Uses of Taveyanne Sandstone

- Walls and wall facings
If you take a walk through the hamlet of Taveyanne or Gryon village you’ll see a number of walls made of Taveyanne sandstone. Sometimes the stone is just a random inclusion amongst other stones but often the stones were carefully selected in the local area by the builder himself.

- Weights for wooden roofing shingles
Prior to industrialisation and the modern ways of recent years, the wooden shingles on the roofs of the chalets in Taveyanne were held in place by poles and rocks. The Taveyanne sandstone blocks often already having been broken to size and the edges softened by Mother Nature, it was only natural to use them on the roofs of the hamlet.

- Stoves and fireplaces
Taveyanne sandstone being a metamorphic rock, that is to say it has been transformed by pressure and high temperatures during its passage under the surface of the earth, it has good heat resistance.
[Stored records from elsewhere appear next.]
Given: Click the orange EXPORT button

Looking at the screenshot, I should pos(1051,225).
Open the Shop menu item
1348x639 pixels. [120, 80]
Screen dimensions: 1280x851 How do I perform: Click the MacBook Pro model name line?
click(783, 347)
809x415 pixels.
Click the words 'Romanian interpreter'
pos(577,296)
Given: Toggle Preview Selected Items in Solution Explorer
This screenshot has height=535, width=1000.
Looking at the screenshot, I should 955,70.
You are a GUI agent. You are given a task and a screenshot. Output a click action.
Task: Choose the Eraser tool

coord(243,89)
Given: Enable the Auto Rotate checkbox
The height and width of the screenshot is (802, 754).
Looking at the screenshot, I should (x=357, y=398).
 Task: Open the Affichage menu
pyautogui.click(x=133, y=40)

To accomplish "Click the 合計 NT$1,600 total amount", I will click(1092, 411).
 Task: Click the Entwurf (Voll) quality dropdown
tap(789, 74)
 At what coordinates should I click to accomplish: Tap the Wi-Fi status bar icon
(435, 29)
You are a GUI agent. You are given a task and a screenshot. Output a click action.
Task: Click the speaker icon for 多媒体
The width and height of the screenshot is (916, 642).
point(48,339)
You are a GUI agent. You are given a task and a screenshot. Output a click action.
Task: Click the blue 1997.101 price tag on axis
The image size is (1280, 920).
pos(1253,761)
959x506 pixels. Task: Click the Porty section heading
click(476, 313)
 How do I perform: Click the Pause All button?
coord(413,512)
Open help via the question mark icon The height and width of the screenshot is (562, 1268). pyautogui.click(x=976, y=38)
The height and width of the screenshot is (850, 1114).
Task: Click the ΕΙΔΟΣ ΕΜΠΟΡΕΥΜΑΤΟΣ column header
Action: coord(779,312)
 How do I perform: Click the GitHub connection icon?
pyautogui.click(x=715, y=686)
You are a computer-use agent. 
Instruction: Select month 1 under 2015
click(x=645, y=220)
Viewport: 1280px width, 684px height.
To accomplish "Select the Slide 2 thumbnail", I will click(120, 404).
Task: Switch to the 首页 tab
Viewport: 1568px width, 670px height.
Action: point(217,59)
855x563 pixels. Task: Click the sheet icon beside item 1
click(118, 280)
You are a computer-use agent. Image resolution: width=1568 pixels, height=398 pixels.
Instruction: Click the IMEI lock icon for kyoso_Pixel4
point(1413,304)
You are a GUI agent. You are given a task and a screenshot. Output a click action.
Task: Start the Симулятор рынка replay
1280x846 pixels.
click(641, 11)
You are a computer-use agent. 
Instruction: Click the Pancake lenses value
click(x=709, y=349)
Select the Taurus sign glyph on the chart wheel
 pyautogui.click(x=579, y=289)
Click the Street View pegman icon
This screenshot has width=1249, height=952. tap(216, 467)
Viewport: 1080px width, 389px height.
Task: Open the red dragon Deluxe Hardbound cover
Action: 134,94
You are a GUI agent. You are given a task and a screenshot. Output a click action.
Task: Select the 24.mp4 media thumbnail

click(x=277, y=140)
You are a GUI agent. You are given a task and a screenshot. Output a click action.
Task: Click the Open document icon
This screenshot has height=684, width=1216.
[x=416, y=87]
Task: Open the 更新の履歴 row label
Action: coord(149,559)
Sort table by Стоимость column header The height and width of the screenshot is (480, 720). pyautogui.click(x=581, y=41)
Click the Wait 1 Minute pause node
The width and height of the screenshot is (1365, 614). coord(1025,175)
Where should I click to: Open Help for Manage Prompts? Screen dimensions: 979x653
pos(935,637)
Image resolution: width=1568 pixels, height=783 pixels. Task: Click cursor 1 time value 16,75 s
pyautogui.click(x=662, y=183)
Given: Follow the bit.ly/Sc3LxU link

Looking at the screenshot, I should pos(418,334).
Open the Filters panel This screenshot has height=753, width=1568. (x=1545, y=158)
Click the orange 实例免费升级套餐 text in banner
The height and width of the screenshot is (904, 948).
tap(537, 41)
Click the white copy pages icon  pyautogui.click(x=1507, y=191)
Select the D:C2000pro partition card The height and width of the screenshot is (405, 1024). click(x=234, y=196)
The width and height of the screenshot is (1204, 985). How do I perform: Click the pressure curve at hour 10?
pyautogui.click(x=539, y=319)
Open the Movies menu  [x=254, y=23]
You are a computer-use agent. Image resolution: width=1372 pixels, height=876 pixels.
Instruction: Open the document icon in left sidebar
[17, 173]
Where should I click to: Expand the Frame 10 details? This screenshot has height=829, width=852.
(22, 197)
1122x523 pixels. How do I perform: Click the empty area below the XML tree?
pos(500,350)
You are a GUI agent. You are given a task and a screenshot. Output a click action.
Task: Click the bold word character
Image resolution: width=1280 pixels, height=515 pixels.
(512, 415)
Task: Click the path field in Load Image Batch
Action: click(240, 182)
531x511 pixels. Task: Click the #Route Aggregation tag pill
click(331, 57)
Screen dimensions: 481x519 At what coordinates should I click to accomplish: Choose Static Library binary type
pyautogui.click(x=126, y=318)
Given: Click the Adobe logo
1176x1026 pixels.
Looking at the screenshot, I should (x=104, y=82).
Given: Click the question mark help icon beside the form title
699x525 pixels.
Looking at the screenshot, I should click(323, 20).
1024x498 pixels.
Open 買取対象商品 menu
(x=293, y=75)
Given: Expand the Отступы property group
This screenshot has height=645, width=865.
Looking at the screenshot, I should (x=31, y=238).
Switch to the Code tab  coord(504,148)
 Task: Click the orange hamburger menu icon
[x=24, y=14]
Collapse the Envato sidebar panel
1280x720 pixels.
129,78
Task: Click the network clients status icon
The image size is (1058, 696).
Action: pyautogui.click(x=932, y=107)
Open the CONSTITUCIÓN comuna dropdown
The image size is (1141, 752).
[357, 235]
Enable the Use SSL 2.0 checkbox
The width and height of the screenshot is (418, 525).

It can thus serve as an accumulator of heat (thanks to its chemical composition being rich in partially refractory minerals) which it will then later release, although it is less efficient than the more traditional soapstone. The colour of Taveyanne soapstone lightens slightly with heat, but it still retains its speckled beauty.

- Millstones
Thanks to being a relatively hard rock, Taveyanne sandstone has in the past been chiselled into rounds to be used as millstones for milling grain. Such millstones used to be found in the barns and sheds in the village of Gryon, but not in Taveyanne which was only a summer pasture with no cereal production nearby.

- Art and crafts
The column found at the Gryon Centre is a fine example of an artistic use of Taveyanne sandstone.

The method of working Taveyanne sandstone is very similar to other sandstones such as molasse, although the stone is harder and more brittle. Chisels and points for rough work and a rasp to finish before polishing.

In its raw state, Taveyanne sandstone may be quite coarse, but the results after polishing are impressive, the black flecks bringing the speckling to life.

- Wellness and medicinal uses
After extensive research no evidence written or otherwise has been found to confirm any esoteric or therapeutic virtues of Taveyanne sandstone. Some supporters of natural therapies, however, recommend the use of pomades made with powdered sandstone for treating joints.

- Other uses
It would appear that in the past sinks were occasionally carved from Taveyanne sandstone. Somewhat surprising given that the rock is porous and thus potentially damaged by liquids, fats and oil.